Secure Remote Access
iTivity provides remote support and remote access mechanisms that support compliance with the payment card industry data security standard or PCI DSS. iTivity delivers strong encryption, authentication and event tracking that are part of the PCI data security requirements. iTivity customers benefit from secure remote access to POS and other retail computers while maintaining PCI compliance.
When properly configured, iTivity can help you become and stay compliant with many PCI DSS requirements.
- Requirement 1: Install and maintain a firewall configuration to protect cardholder data
iTivity enables secure outbound connections from retail POS systems across the firewall. There is no need to accept any inbound Internet connections at all.
- Requirement 2: Do not use vendor-supplied defaults for system passwords and other security parameters
iTivity leverages platform authentication mechanisms to ensure consistent security policy.
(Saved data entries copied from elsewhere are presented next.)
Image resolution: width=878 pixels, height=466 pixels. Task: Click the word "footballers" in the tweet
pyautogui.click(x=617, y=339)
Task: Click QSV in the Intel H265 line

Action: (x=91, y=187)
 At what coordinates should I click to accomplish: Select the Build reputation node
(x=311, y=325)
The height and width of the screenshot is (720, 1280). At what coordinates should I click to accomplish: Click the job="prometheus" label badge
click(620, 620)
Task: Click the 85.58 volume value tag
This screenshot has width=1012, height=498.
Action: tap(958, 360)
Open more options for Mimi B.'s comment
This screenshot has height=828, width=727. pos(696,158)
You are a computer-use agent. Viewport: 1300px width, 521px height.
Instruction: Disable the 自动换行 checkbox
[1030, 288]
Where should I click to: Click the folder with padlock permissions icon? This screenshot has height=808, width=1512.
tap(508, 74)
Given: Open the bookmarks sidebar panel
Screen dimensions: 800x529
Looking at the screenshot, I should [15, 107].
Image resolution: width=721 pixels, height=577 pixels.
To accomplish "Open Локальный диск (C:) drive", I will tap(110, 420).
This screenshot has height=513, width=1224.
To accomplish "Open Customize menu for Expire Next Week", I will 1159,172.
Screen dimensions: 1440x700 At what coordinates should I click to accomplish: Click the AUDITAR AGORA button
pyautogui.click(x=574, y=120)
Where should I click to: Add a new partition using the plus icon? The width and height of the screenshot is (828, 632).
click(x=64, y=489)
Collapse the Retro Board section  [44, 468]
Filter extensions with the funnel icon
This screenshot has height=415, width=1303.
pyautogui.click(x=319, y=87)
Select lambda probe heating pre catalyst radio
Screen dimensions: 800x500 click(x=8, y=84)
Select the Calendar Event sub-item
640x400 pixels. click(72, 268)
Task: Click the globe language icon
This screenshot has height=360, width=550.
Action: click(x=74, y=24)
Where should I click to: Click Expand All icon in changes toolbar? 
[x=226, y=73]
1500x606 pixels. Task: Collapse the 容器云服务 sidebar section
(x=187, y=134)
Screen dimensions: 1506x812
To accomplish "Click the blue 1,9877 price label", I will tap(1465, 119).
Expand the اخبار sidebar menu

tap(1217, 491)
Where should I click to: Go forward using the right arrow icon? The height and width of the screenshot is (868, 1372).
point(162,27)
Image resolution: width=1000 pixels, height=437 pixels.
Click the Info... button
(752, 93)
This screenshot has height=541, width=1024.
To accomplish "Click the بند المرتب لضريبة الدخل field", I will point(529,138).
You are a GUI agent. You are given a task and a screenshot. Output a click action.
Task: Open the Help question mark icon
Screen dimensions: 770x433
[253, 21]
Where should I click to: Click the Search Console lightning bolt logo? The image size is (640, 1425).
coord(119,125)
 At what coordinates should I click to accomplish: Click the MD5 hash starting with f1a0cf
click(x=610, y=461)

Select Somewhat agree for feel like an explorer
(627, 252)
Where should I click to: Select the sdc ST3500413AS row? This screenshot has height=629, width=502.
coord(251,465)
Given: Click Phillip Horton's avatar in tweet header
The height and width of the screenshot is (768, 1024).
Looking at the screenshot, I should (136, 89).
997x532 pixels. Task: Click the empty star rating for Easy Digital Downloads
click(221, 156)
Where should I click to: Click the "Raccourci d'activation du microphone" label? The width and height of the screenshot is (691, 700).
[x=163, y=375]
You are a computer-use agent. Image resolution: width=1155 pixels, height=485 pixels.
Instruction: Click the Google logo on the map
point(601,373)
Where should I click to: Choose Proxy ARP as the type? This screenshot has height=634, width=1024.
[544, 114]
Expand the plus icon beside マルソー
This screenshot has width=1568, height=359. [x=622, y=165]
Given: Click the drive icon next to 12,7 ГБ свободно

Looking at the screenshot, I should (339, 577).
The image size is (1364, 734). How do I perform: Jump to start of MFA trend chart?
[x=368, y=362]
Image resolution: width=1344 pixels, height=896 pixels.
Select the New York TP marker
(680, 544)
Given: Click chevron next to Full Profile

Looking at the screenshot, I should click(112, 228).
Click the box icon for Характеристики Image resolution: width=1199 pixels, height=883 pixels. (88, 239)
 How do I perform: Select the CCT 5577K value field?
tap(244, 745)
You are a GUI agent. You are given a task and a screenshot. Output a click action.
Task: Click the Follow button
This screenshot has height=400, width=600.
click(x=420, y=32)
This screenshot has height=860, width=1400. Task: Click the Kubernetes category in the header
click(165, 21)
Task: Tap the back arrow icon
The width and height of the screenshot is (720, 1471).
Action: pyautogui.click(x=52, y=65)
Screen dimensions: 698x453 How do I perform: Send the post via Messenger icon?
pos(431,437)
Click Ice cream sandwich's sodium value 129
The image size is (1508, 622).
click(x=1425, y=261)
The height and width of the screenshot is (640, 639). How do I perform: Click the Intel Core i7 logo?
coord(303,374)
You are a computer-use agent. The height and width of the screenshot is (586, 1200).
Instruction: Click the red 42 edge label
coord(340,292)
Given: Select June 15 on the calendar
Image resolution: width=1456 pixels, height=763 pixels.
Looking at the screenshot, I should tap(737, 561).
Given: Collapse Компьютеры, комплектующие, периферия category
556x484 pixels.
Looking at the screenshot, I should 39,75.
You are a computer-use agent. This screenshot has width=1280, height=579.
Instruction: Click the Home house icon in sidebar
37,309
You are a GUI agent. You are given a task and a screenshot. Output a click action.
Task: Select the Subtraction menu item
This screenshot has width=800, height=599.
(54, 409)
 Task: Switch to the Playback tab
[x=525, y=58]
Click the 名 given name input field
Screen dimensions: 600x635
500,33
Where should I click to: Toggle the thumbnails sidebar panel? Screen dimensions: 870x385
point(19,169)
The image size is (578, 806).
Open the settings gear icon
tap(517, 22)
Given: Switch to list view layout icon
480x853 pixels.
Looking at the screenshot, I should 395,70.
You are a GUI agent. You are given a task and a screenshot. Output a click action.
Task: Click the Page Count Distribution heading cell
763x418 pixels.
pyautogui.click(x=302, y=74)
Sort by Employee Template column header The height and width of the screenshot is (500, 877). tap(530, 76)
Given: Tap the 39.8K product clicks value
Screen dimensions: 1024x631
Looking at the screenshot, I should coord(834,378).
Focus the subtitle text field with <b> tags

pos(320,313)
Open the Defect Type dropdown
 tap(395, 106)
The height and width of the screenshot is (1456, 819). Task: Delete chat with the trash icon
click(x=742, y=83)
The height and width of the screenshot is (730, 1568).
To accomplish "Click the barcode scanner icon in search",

Encryption and authentication settings are highly configurable in iTivity.
- Requirement 3: Protect stored cardholder data
Whether cardholder data is stored on POS systems or centralized servers, iTivity provides precise, secure access to authorized users only.
- Requirement 4: Encrypt transmission of cardholder data across open, public networks
All data transmission in iTivity is encrypted using the TLS/SSLv3 protocol. AES symmetric encryption with 2048 bit RSA key exchange provide strong security over all network connections.
- Requirement 5: Use and regularly update anti-virus software
iTivity is compatible with all of the major anti-virus and security packages.
- Requirement 6: Develop and maintain secure systems and applications
iTivity combines industry standard encryption with operating system or platform authentication and authorization to deliver secure and auditable remote access and control.
- Requirement 7: Restrict access to cardholder data by business need-to-know
iTivity encourages privilege segmentation through system access based on security groups. Each POS system and server can be assigned to different access groups. Each employee can be assigned to different access groups.
- Requirement 8: Assign a unique ID to each person with computer access
All system access in iTivity is based on operating system user accounts. Thorough integration with active directory and PAM encourages unique accounts for each employee.
- Requirement 9: Restrict physical access to cardholder data
Improved remote access by authorized users via iTivity limits the need to make physical access available.
- Requirement 10: Track and monitor all access to network resources and cardholder data
The iTivity iServer generates an activity log showing the time and data of all system access along with the authorized user ID.
iTivity remote access software supports many retail server and POS platforms, including IBM AIX, RedHat Linux (among others), Windows XP Embedded, Vista, 2003 Server, 2008 Server, HP-UX, Oracle Solaris and SCO.